When Sikkes returned to Vanier in Aug. 2013 to take on the role of principal, he said he approached the issues the same way he deals with any problem a student might have.

“You focus on the positive and you support that,” he said.

“When I came back, I came back to a school that has a core of incredibly committed and passionate educators who wanted to form good relationships with students. And that’s what we went and did.”

The transition back to Vanier couldn’t have been possible without the support of his staff, who understood that Sikkes wouldn’t be able to make it to “every basketball game or concert,” he said.

It also wouldn’t have been possible without the help from his wife.

“I have the most supportive spouse, there’s no way I could be the principal that I want to be without her walking alongside me every day.”

Sikkes is also known as someone who encourages new initiatives. In 2008, the primary basis for his award was the Root of Empathy program he started at the school. It helped teens look at situations from different perspectives, to better understand how their actions affect other people.

Last year, a Filipino teacher at Vanier asked Sikkes whether the school could celebrate her country’s independence day in June. “All I did was say yes and sign a few cheques, but the actual work, that’s all done by other people,” he said.

More recently, a group of Filipino students approached Sikkes with an interesting idea for the school’s curriculum.

They proposed to create a specific course that would help them, and anyone else who was interested at the school, learn more about their country, its history and culture. After spending the spring and fall designing the course, it was approved by the Department of Education for credit.

Yesterday was the first day it was officially offered.

Sikkes estimates that about one-third of the student population – about 115 students – are now first- or second-generation immigrants from the Philippines. When he started as vice-principal in 2006, there were about 20.

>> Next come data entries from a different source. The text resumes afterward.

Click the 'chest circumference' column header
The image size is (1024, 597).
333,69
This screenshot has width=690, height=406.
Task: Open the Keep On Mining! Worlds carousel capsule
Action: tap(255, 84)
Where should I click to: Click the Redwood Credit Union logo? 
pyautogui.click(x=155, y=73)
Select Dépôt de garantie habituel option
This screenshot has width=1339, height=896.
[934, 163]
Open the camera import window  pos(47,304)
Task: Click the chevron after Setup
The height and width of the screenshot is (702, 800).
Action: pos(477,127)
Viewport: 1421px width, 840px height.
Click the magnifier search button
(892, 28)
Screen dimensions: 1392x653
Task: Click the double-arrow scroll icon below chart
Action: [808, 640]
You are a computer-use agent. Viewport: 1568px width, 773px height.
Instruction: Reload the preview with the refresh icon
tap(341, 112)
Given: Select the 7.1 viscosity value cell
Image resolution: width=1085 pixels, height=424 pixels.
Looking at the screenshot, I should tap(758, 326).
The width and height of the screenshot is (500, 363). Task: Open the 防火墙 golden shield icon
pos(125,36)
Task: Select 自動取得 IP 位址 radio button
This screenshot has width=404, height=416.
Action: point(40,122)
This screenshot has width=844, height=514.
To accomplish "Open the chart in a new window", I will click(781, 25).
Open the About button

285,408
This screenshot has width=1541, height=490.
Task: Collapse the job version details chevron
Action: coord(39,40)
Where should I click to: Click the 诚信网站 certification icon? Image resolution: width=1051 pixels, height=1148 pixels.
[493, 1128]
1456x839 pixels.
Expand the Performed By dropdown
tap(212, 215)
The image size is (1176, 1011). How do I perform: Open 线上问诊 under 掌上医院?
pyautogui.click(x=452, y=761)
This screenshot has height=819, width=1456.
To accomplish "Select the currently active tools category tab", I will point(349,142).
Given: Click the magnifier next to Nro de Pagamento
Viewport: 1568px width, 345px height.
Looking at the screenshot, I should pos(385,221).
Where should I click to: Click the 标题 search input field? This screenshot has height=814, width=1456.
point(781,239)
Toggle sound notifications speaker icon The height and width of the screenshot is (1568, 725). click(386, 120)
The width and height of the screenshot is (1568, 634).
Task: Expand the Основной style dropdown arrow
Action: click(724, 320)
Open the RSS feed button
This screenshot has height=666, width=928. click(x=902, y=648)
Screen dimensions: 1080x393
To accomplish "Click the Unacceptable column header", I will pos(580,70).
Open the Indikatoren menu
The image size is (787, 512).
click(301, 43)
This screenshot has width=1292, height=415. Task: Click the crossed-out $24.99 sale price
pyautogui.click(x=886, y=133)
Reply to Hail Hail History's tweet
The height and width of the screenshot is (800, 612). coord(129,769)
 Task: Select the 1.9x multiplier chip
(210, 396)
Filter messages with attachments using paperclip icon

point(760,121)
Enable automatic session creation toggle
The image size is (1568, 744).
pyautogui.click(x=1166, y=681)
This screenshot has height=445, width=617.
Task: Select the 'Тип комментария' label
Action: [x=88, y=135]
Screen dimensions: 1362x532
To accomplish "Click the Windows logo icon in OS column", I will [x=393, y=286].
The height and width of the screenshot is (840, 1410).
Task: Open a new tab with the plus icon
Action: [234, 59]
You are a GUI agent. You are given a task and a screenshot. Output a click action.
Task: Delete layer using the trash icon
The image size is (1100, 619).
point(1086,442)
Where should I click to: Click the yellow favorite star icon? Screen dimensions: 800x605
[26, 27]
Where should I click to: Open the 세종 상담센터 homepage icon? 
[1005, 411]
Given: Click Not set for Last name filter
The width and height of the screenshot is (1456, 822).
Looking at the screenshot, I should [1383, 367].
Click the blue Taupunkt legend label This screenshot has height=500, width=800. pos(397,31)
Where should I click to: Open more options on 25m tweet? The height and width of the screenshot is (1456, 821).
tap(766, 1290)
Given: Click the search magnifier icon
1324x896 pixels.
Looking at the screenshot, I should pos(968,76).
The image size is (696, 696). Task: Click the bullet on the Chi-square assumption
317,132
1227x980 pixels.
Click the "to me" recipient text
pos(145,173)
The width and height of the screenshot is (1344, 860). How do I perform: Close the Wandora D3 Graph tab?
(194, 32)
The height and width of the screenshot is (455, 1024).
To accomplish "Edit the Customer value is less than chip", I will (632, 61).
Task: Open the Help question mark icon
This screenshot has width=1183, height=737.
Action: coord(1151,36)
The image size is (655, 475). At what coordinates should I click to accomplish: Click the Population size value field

“We’re trying as hard as we can to make as many opportunities for our students to integrate with each other,” he said.

The outstanding principals are nominated by their peers and chosen by a national selection committee.

Akela Peoples, president and CEO of The Learning Partnership, said the principals are recognized using the following criteria: leadership and student achievement, leadership and innovation, instructional leadership, professional learning teams, partnerships with families and communities, personal growth initiatives and corresponding letters of support.

In Sikkes’s case it was Edith Elder, chair of the Vanier Catholic Secondary School Council, who nominated him.

“He’s described as a master teacher and someone who excels in terms of being a role model,” Peoples said.

“Also as someone who mentors and supports both teachers and students. He even interviews prospective students and their parents to give them a better understanding of Vanier’s programming.

“I’ve been reading these letters for a number of years and I don’t think I’ve ever read that before.”

The 40 principals will be recognized at the annual Canada’s Outstanding Principals gala on Feb. 23 at the Westin Harbour Castle Hotel in Toronto.

They’ll also take part in a five-day leadership program at the University of Toronto’s Rotman School of Management.

Last year’s Yukon winner was Watson Lake Secondary School principal Jean MacLean.